1963 – ESAN University Graduate School of Business in Lima, Peru was the first Graduate Business School founded in Latin America. It was established under an agreement between the Government of the United States of America, Stanford Graduate School of Business and the Government of Peru.
 1991 – The IEDC-Bled School of Management was the first business school to offer an MBA program in Eastern Europe.
 2019 – The  AMBA-accredited Grande Ecole Business School: INSEEC School of Business and Economics becomes the first unicorn in Higher Education in France, and becomes financially the strongest business school in France, and one of the leading groups in private Higher Education in Europe.

Degrees
In the United States, common degrees are as follows:
 Associate's degree: AA, AAB, ABA, AS
 Bachelor's Degrees: BCom, BA, BS, BBA (Bachelor of Business Administration), BBus (Bachelor of Business), BSBA, BAcc, BABA, BBS, BMOS and BBusSc (Bachelor of Business Science)
 Master's Degrees: MBA, MBM, Master of Management, MIB, MEM, MAcc, MMR, MSMR, MPA, MISM, MSM, MHA, MSF, MSc, MST, MMS, EMBA and MCom. At Oxford and Cambridge business schools an MPhil or MSc, is awarded in place of an MA.
 Doctoral Degrees: PhD, DBA, DHA, DM, Doctor of Commerce (DCOM), PhD in Management or Business Doctorate (Doctor of Philosophy), Doctor of Professional Studies (DPS)

In Europe, higher education degrees have been commonly re-organized into three levels which correspond to those of other European countries in order to facilitate international mobility: the Licence / Licence Professionnelle (Bachelor's degrees), and the Master's and Doctorat degrees. The Bachelors and the Masters are organized in semesters: 6 for the Bachelors and 4 for the Masters. A student accumulates those ECTS (European credits) which are generally transferable between paths. A Bachelors is awarded once 180 ECTS have been obtained (bac + 3); a Masters is awarded once 120 additional credits have been obtained (bac +5) . A Doctorate is awarded after a Master's and additional 180 ECTS are obtained (bac + 8), and other academic requirements are satisfied. In Francophone countries, those levels of study include various "parcours" or paths based on UE (Unités d'enseignement or Modules), each worth a defined number of ECTS. Grand école business schools are elite academic institutions that admit students through an extremely competitive process, and the highly coveted PGE (Grand Ecole Program) ends with the degree of Master's in Management (MiM).

Case studies
Some business schools structure their teaching around the use of case studies (i.e. the case method).

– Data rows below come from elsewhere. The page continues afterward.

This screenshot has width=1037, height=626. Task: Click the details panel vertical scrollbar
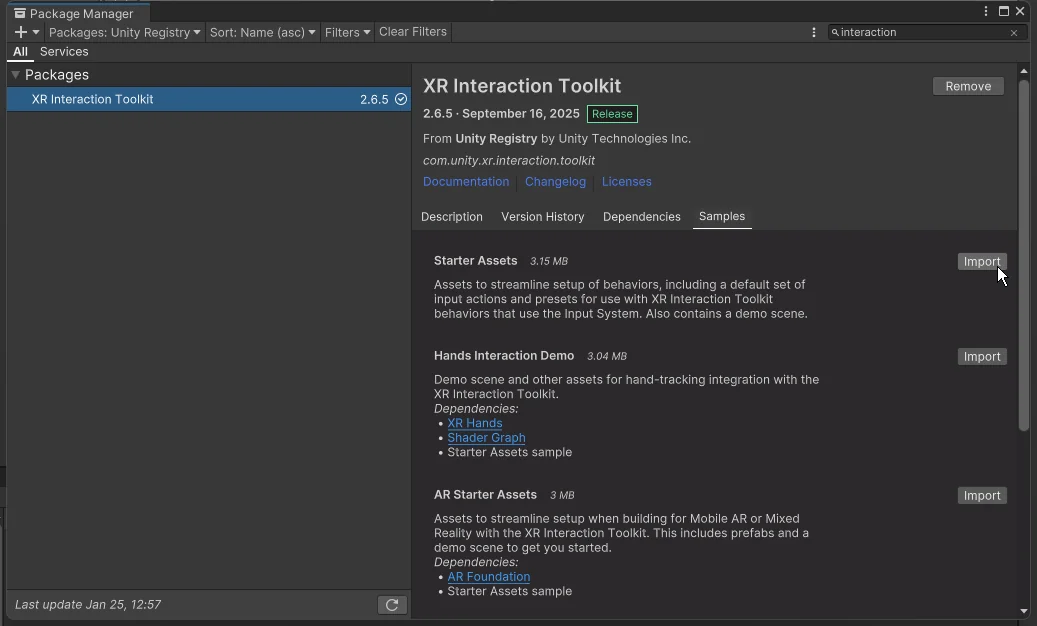[x=1024, y=255]
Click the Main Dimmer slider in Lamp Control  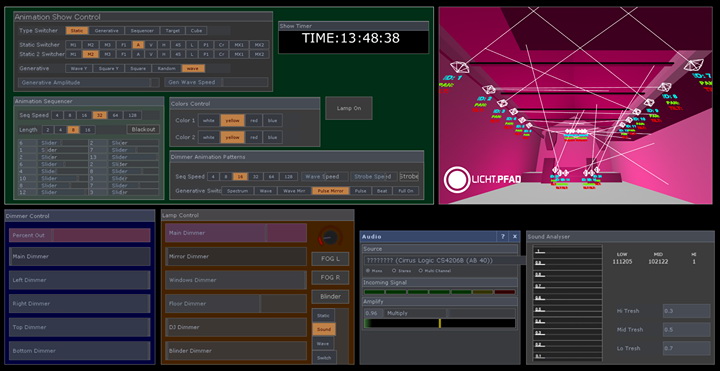(x=236, y=233)
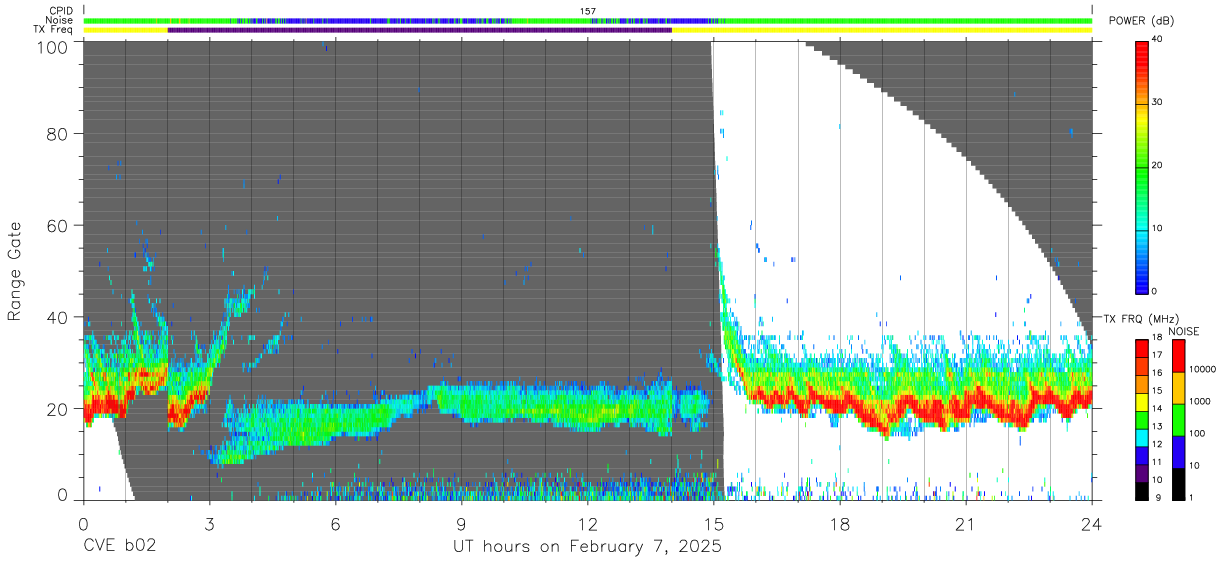Screen dimensions: 1228x567
Task: Click the purple segment of TX Freq strip
Action: click(419, 30)
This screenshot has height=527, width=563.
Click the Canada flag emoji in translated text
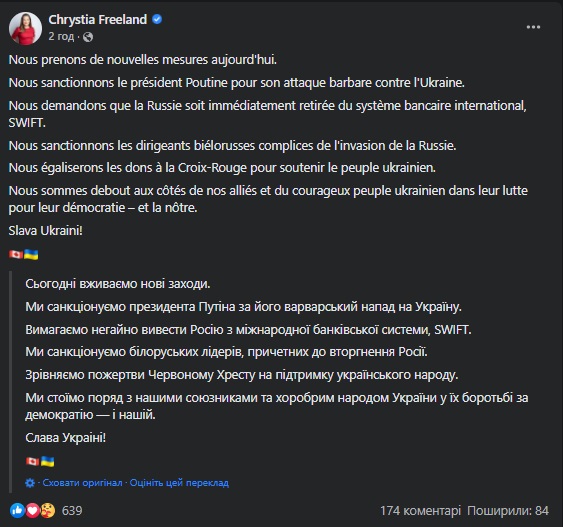[33, 461]
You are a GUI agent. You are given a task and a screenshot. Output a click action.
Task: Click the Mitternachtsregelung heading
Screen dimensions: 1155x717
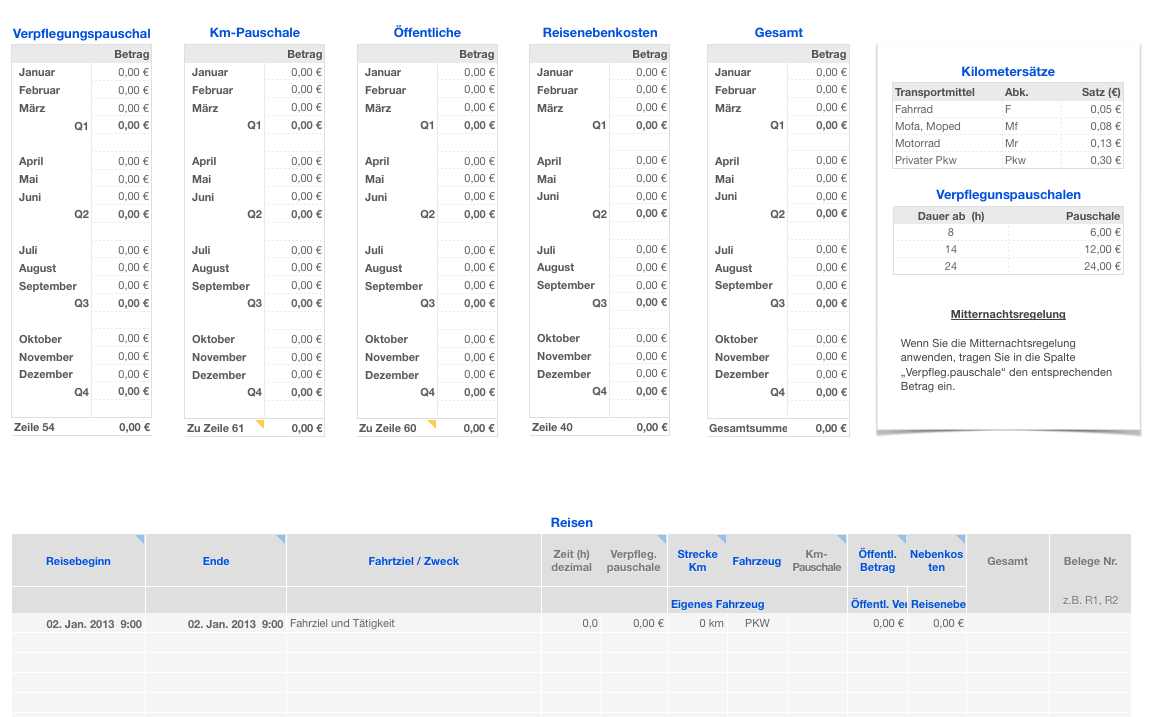(1007, 314)
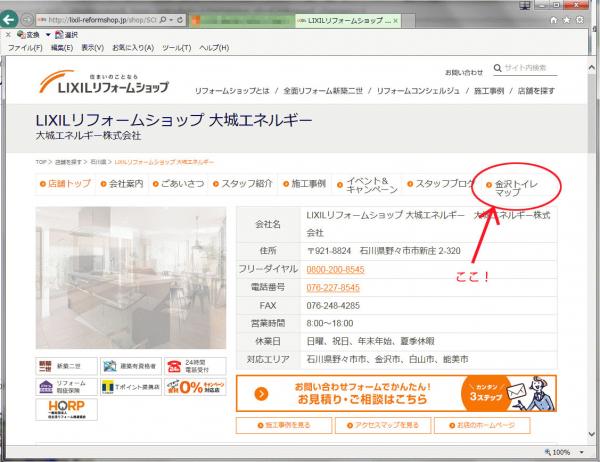Image resolution: width=600 pixels, height=462 pixels.
Task: Click the LIXIL リフォームショップ logo
Action: [104, 81]
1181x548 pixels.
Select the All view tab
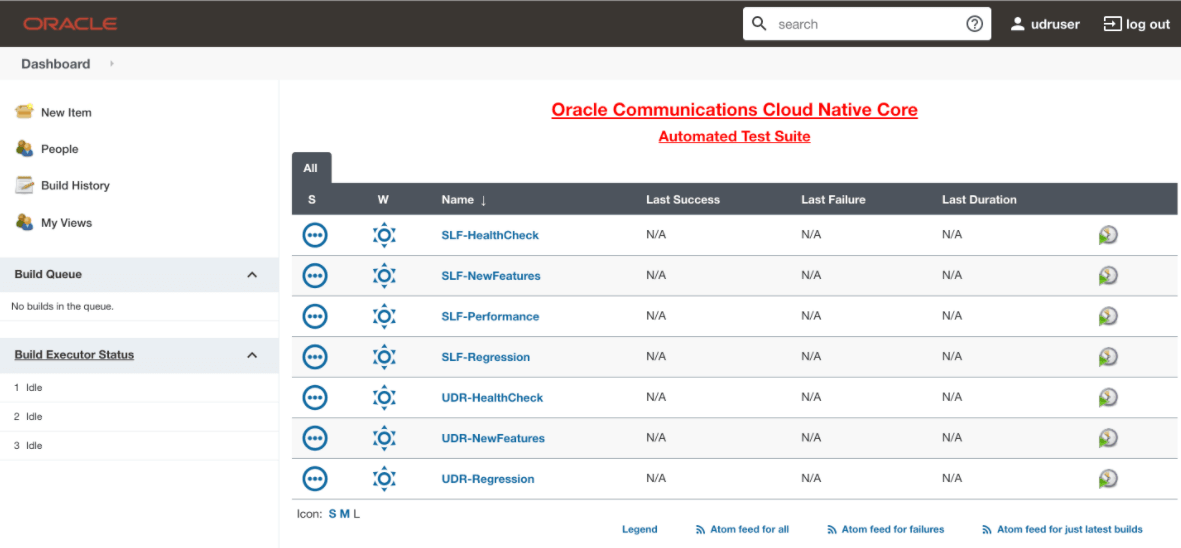click(x=311, y=168)
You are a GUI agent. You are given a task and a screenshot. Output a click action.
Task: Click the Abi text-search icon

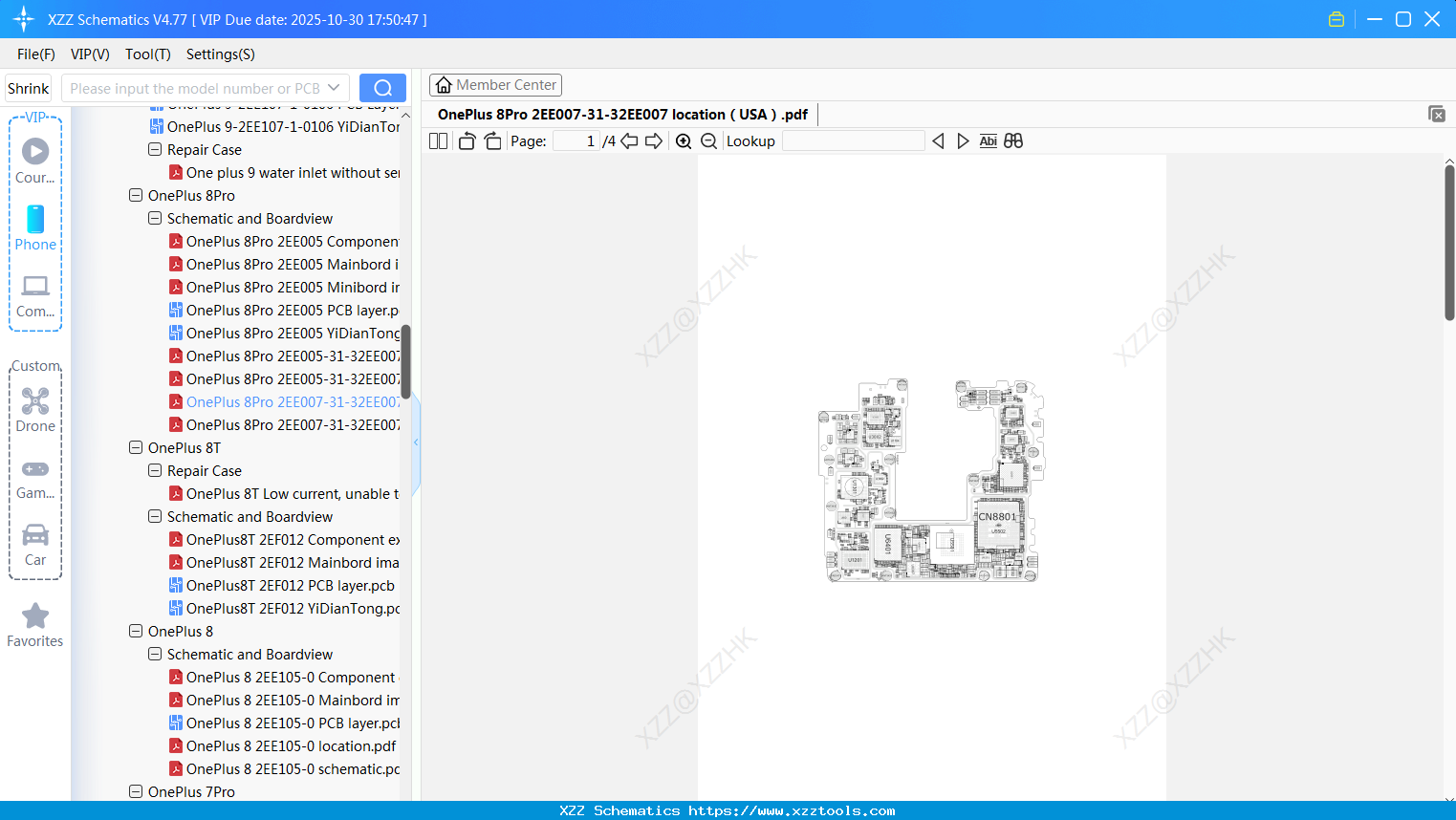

Case studies have been used in Graduate and Undergraduate business education for nearly one hundred years. Business cases are historical descriptions of actual business situations. Typically, information is presented about a business firm's products, markets, competition, financial structure, sales volumes, management, employees and other factors influencing the firm's success. The length of a business case study may range from two or three pages to 30 pages, or more.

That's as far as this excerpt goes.